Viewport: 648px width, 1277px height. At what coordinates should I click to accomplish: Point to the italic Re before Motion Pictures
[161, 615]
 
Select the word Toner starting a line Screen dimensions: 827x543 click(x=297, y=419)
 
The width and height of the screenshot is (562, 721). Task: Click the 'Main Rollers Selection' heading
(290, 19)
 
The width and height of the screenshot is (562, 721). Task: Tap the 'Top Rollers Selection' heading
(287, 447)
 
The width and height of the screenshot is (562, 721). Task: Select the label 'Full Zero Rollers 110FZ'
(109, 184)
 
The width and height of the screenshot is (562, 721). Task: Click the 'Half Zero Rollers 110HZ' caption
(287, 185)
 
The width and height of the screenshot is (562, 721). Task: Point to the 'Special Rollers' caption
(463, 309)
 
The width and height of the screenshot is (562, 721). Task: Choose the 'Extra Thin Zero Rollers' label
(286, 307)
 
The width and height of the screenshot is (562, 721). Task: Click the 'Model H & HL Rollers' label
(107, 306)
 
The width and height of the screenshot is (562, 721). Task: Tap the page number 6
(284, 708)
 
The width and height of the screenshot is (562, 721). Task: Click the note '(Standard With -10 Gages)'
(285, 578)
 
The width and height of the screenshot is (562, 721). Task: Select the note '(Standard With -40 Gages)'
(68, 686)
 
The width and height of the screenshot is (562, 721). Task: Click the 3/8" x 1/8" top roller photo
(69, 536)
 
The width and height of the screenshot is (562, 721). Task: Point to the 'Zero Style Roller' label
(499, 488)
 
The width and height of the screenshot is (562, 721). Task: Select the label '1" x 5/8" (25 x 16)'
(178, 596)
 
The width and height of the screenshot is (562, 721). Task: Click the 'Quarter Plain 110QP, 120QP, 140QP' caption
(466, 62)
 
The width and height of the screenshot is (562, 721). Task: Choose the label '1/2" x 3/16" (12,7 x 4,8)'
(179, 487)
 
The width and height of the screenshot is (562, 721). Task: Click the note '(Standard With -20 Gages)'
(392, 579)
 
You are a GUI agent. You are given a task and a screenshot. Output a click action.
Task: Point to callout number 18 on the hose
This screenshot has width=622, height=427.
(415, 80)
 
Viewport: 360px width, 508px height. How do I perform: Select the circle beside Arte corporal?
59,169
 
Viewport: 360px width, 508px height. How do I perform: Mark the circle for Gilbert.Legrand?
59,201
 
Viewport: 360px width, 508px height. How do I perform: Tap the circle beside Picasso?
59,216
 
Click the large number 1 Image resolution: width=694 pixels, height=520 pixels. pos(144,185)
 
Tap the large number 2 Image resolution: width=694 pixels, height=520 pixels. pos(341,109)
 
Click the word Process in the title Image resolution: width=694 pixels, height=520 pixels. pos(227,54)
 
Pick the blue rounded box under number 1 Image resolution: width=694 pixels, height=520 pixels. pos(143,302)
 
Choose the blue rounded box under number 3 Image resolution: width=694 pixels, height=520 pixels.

THE REQUEST
Copy out all of the material above, word for word, with nothing left out or changed.

WORKED SOLUTION
Viewport: 648px width, 1277px height. At what coordinates should I click to accomplish: Point to the italic Re before Motion Pictures
[161, 615]
 
Select the word Toner starting a line Screen dimensions: 827x543 click(x=297, y=419)
 
The width and height of the screenshot is (562, 721). Task: Click the 'Main Rollers Selection' heading
(290, 19)
 
The width and height of the screenshot is (562, 721). Task: Tap the 'Top Rollers Selection' heading
(287, 447)
 
The width and height of the screenshot is (562, 721). Task: Select the label 'Full Zero Rollers 110FZ'
(109, 184)
 
The width and height of the screenshot is (562, 721). Task: Click the 'Half Zero Rollers 110HZ' caption
(287, 185)
 
The width and height of the screenshot is (562, 721). Task: Point to the 'Special Rollers' caption
(463, 309)
 
The width and height of the screenshot is (562, 721). Task: Choose the 'Extra Thin Zero Rollers' label
(286, 307)
 
The width and height of the screenshot is (562, 721). Task: Click the 'Model H & HL Rollers' label
(107, 306)
 
The width and height of the screenshot is (562, 721). Task: Tap the page number 6
(284, 708)
 
The width and height of the screenshot is (562, 721). Task: Click the note '(Standard With -10 Gages)'
(285, 578)
 
The width and height of the screenshot is (562, 721). Task: Select the note '(Standard With -40 Gages)'
(68, 686)
 
The width and height of the screenshot is (562, 721). Task: Click the 3/8" x 1/8" top roller photo
(69, 536)
 
The width and height of the screenshot is (562, 721). Task: Point to the 'Zero Style Roller' label
(499, 488)
 
The width and height of the screenshot is (562, 721). Task: Select the label '1" x 5/8" (25 x 16)'
(178, 596)
 
The width and height of the screenshot is (562, 721). Task: Click the 'Quarter Plain 110QP, 120QP, 140QP' caption
(466, 62)
 
The width and height of the screenshot is (562, 721). Task: Choose the label '1/2" x 3/16" (12,7 x 4,8)'
(179, 487)
 
The width and height of the screenshot is (562, 721). Task: Click the note '(Standard With -20 Gages)'
(392, 579)
 
You are a GUI agent. You are given a task and a screenshot. Output a click action.
Task: Point to callout number 18 on the hose
This screenshot has width=622, height=427.
(415, 80)
 
Viewport: 360px width, 508px height. How do I perform: Select the circle beside Arte corporal?
59,169
 
Viewport: 360px width, 508px height. How do I perform: Mark the circle for Gilbert.Legrand?
59,201
 
Viewport: 360px width, 508px height. How do I perform: Tap the circle beside Picasso?
59,216
 
Click the large number 1 Image resolution: width=694 pixels, height=520 pixels. pos(144,185)
 
Tap the large number 2 Image resolution: width=694 pixels, height=520 pixels. pos(341,109)
 
Click the word Process in the title Image resolution: width=694 pixels, height=520 pixels. pos(227,54)
 
Pick the blue rounded box under number 1 Image resolution: width=694 pixels, height=520 pixels. pos(143,302)
 
Choose the blue rounded box under number 3 Image resolution: width=694 pixels, height=520 pixels.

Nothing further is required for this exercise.